If authority cannot be granted dynamically, the static security policy would have to grant the e-mail application read access to all of your files, just in case you wanted to be able to send any one of them as an attachment.
Machine-level virtualization: Xen, KVM
Systems that virtualize at the machine level such as Xen and KVM tend to be heavyweight. Each virtual machine runs its own instance of the Linux kernel. Each machine tends to have its own partition with its own filesystem. Each kernel instance manages its own memory, so common files (e.g. shared libraries) do not get shared in memory between virtual machines and usually do not get shared on disc either.
This means that it is not practical to have one VM for each application on your desktop.
Xen
A similarity between Plash and Xen is that both use paravirtualization, though at different levels of the system. See HowPlashWorks.
Chroot jails
Plash is more flexible, lighterweight and more secure than chroot jails (although Plash currently uses a chroot jail as part of its implementation; see ChrootSetuidJail).
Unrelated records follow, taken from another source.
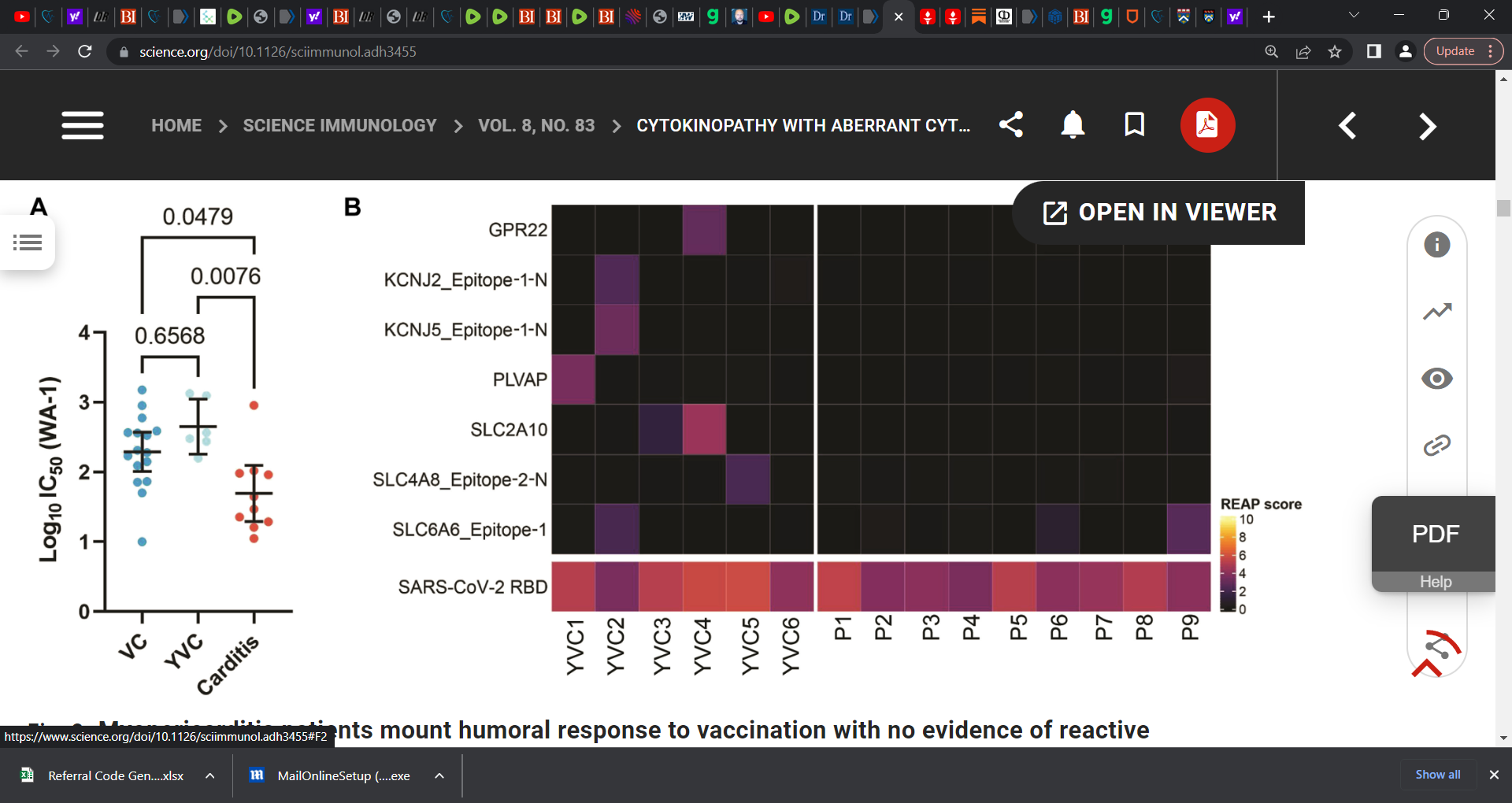Collapse the Referral Code Gen download chevron
1512x803 pixels.
209,775
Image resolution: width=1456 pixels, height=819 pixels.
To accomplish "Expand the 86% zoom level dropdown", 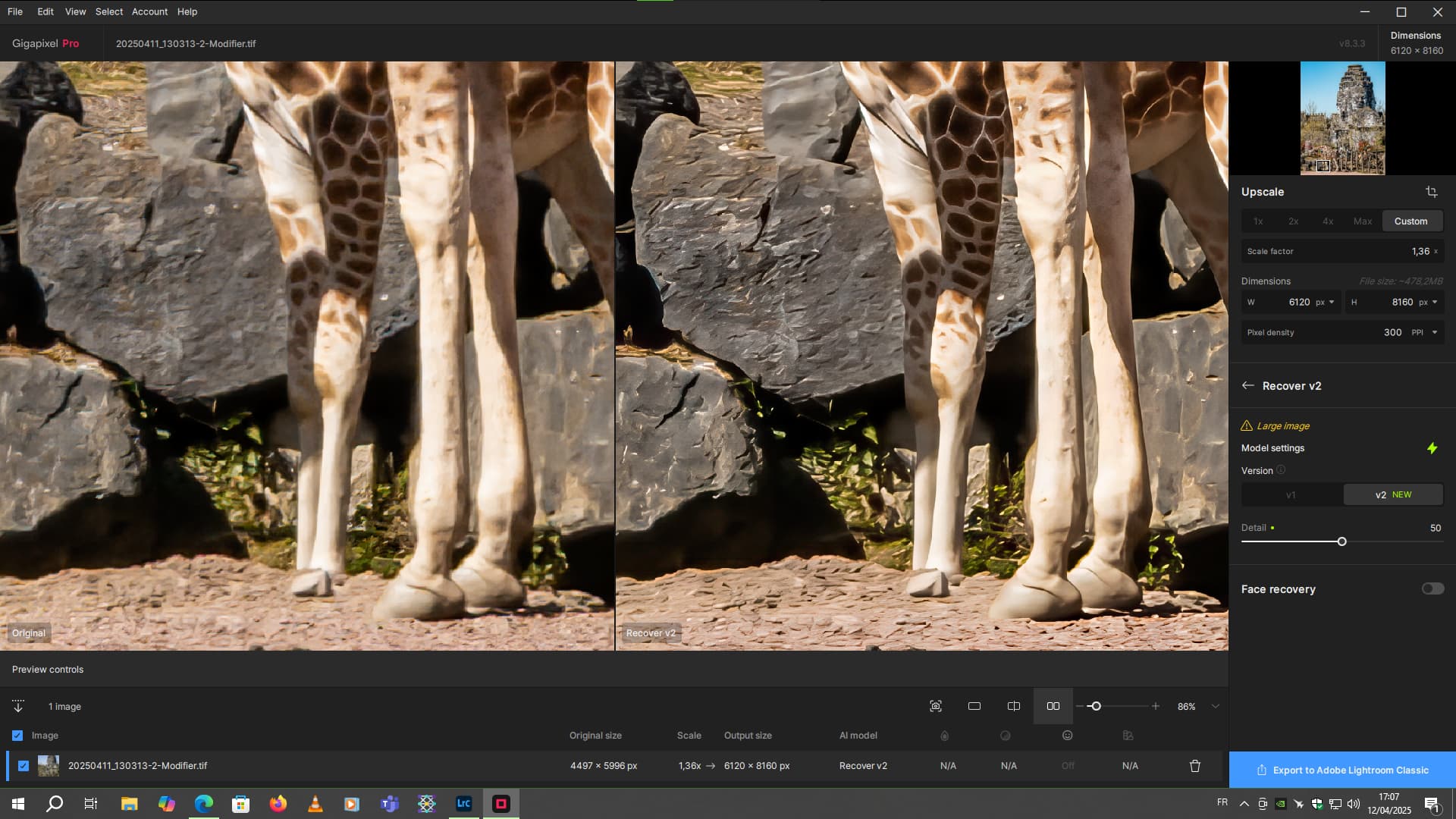I will 1216,706.
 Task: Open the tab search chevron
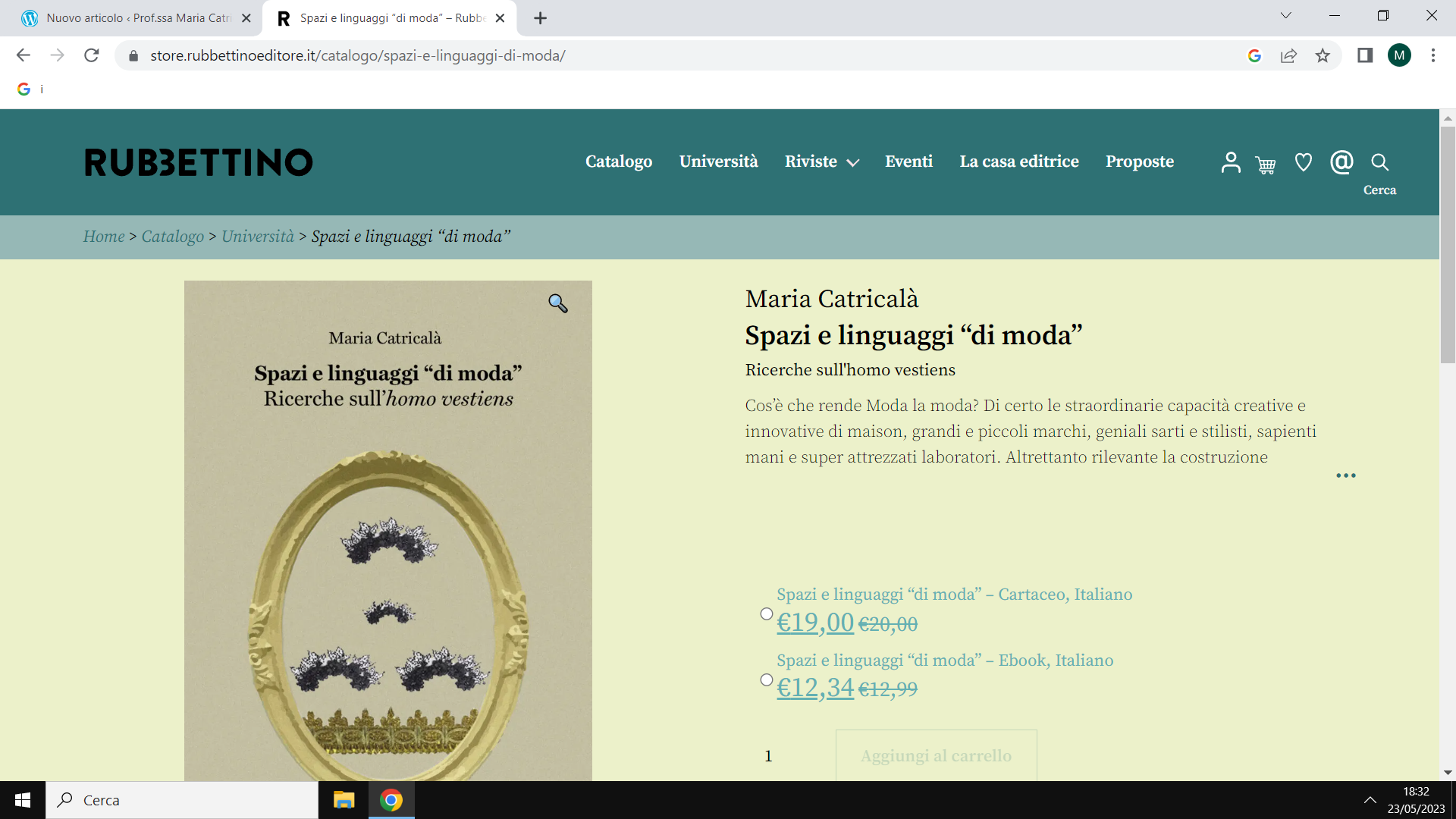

The chroot() system call can only be used by root, because of its interaction with setuid executables. Plash allows sandboxed processes to be launched by regular users. (Note that Plash does not implement setuid executables.)
The mechanisms for setting up the contents of a chroot() jail are limited:
- Files can be copied or hard-linked into the jail directory
- Files and directories can be bound using "mount --bind".
- Currently, this does not allow granting read-only access, although some work is being done to add that feature.
- Bind mounts do not compose properly. For example:
mount --bind /foo /a/foocopy mount --bind /a /bar
- You will not see /foo mounted under /bar/foocopy
These mechanisms are relatively heavyweight. They must be torn down when the jail is no longer needed (files unlinked and mounts unmounted). In contrast, Plash namespaces will be freed when no process is using them.
chroot() jails are not secure by themselves. A chrooted process can take over other processes outside the chroot running with the same UID by using ptrace(). To be secure, the jailed process must be given a different UID/GID.